Deveney Teo, Stanczuk Jan, Kreusser Lisa, Budd Chris, Schönlieb Carola-Bibiane
Department of Computer Science, University of Bath, Bath, UK.
Department of Applied Mathematics and Theoretical Physics, University of Cambridge, Cambridge, Cambridgeshire, UK.
Philos Trans A Math Phys Eng Sci. 2025 Jun 5;383(2298):20240503. doi: 10.1098/rsta.2024.0503.
Score-based diffusion models have emerged as one of the most promising frameworks for deep generative modelling, due to both their mathematical foundations and their state-of-the art performance in many tasks. Empirically, it has been reported that samplers based on ordinary differential equations (ODEs) are inferior to those based on stochastic differential equations (SDEs). In this article, we systematically analyse the difference between the ODE and SDE dynamics of score-based diffusion models and show how this relates to an associated Fokker-Planck equation. We rigorously describe the full range of dynamics and approximations arising when training score-based diffusion models and derive a theoretical upper bound on the Wasserstein 2-distance between the ODE- and SDE-induced distributions in terms of a Fokker-Planck residual. We also show numerically that conventional score-based diffusion models can exhibit significant differences between ODE- and SDE-induced distributions that we demonstrate using explicit comparisons. Moreover, we show numerically that reducing this Fokker-Planck residual by adding it as an additional regularization term during training closes the gap between ODE- and SDE-induced distributions. Our experiments suggest that this regularization can improve the distribution generated by the ODE; however this can come at the cost of degraded SDE sample quality.This article is part of the theme issue 'Partial differential equations in data science'.
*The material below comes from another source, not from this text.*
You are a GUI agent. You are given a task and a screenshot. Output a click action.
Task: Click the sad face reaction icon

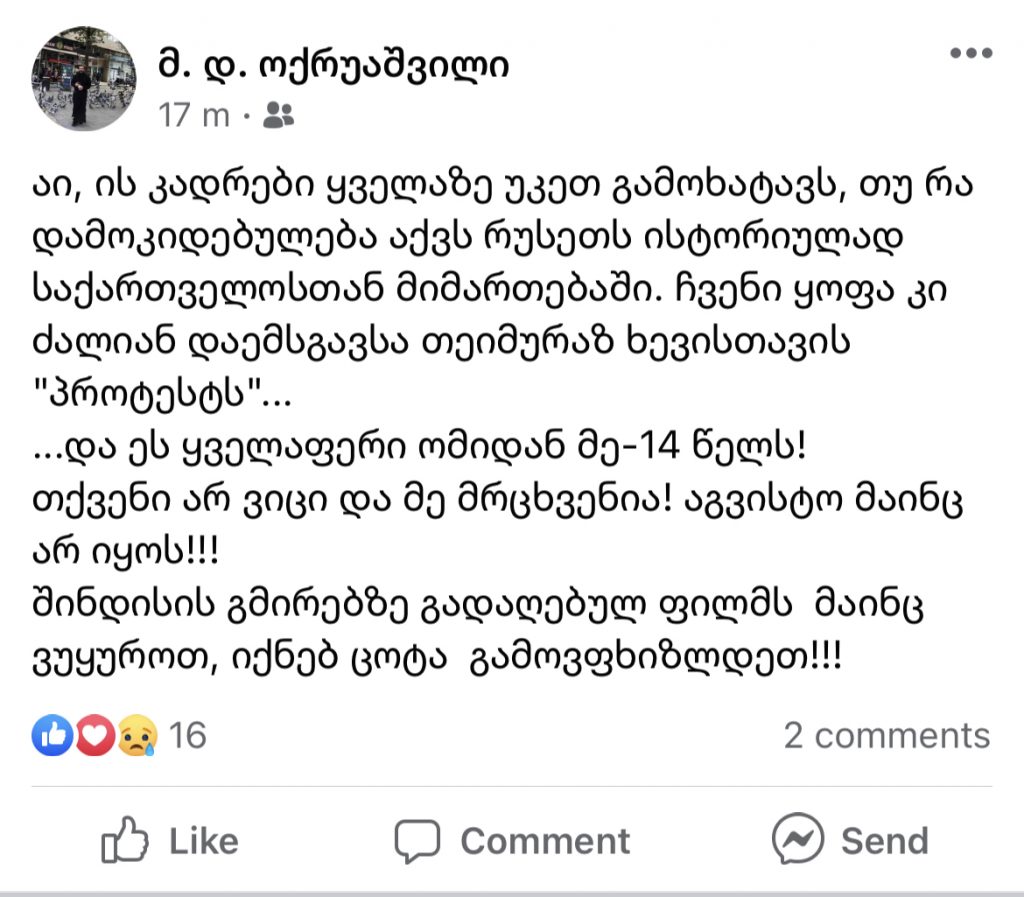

基于分数的扩散模型已成为深度生成建模中最有前途的框架之一,这得益于其数学基础以及在许多任务中的先进性能。根据经验,有报告称基于常微分方程(ODE)的采样器不如基于随机微分方程(SDE)的采样器。在本文中,我们系统地分析了基于分数的扩散模型的ODE和SDE动力学之间的差异,并展示了这与相关的福克 - 普朗克方程的关系。我们严格描述了训练基于分数的扩散模型时出现的完整动力学范围和近似情况,并根据福克 - 普朗克残差推导出ODE和SDE诱导分布之间瓦瑟斯坦2 - 距离的理论上限。我们还通过数值方法表明,传统的基于分数的扩散模型在ODE和SDE诱导分布之间可能表现出显著差异,我们通过显式比较来证明这一点。此外,我们通过数值方法表明,在训练期间将福克 - 普朗克残差作为额外的正则化项添加进来以减少它,可以缩小ODE和SDE诱导分布之间的差距。我们的实验表明,这种正则化可以改善由ODE生成的分布;然而,这可能以SDE样本质量下降为代价。本文是主题为“数据科学中的偏微分方程”的一部分。